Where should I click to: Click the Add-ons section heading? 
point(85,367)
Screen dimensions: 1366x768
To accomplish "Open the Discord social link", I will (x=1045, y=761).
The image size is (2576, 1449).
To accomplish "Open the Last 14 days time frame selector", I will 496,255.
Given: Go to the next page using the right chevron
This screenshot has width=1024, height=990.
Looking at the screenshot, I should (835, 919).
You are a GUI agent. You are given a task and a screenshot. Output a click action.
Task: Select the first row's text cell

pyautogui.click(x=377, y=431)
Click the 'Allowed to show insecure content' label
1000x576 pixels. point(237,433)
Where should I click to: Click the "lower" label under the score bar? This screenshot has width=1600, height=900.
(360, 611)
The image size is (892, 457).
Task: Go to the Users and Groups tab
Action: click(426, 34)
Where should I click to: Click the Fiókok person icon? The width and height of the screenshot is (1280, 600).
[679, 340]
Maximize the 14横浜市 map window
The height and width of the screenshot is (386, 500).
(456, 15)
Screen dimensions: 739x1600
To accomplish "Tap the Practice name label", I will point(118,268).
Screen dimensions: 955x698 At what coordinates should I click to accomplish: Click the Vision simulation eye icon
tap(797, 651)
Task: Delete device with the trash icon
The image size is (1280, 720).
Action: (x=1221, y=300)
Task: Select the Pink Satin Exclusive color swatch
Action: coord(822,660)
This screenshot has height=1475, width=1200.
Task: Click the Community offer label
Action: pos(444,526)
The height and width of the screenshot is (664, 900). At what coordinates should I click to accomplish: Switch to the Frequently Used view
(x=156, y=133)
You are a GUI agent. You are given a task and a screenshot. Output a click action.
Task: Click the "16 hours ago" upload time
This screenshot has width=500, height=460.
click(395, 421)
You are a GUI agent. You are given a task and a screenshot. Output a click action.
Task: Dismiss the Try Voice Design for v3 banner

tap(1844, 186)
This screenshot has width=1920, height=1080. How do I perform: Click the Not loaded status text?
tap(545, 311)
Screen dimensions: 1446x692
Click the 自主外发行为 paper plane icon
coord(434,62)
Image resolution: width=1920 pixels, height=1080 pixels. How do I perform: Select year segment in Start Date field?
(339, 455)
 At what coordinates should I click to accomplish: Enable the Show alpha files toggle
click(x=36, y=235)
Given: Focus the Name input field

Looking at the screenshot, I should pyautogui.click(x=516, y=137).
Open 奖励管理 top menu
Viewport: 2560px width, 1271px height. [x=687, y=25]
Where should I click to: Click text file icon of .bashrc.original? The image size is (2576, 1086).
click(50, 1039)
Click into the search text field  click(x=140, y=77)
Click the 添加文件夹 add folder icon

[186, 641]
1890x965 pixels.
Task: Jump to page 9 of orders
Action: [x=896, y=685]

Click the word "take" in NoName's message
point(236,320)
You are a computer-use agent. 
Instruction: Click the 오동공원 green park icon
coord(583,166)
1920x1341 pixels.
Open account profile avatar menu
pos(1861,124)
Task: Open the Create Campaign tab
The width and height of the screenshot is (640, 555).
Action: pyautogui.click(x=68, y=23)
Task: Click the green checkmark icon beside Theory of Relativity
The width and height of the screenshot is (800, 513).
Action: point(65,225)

■ EXERCISE: Copy, without any changes, everything in the items from the line containing "Screen dimensions: 1446x692" down to the line containing "Action: [x=896, y=685]", with both of those lines included.

■ EXERCISE SOLUTION:
Screen dimensions: 1446x692
Click the 自主外发行为 paper plane icon
coord(434,62)
Image resolution: width=1920 pixels, height=1080 pixels. How do I perform: Select year segment in Start Date field?
(339, 455)
 At what coordinates should I click to accomplish: Enable the Show alpha files toggle
click(x=36, y=235)
Given: Focus the Name input field

Looking at the screenshot, I should pyautogui.click(x=516, y=137).
Open 奖励管理 top menu
Viewport: 2560px width, 1271px height. [x=687, y=25]
Where should I click to: Click text file icon of .bashrc.original? The image size is (2576, 1086).
click(50, 1039)
Click into the search text field  click(x=140, y=77)
Click the 添加文件夹 add folder icon

[186, 641]
1890x965 pixels.
Task: Jump to page 9 of orders
Action: [x=896, y=685]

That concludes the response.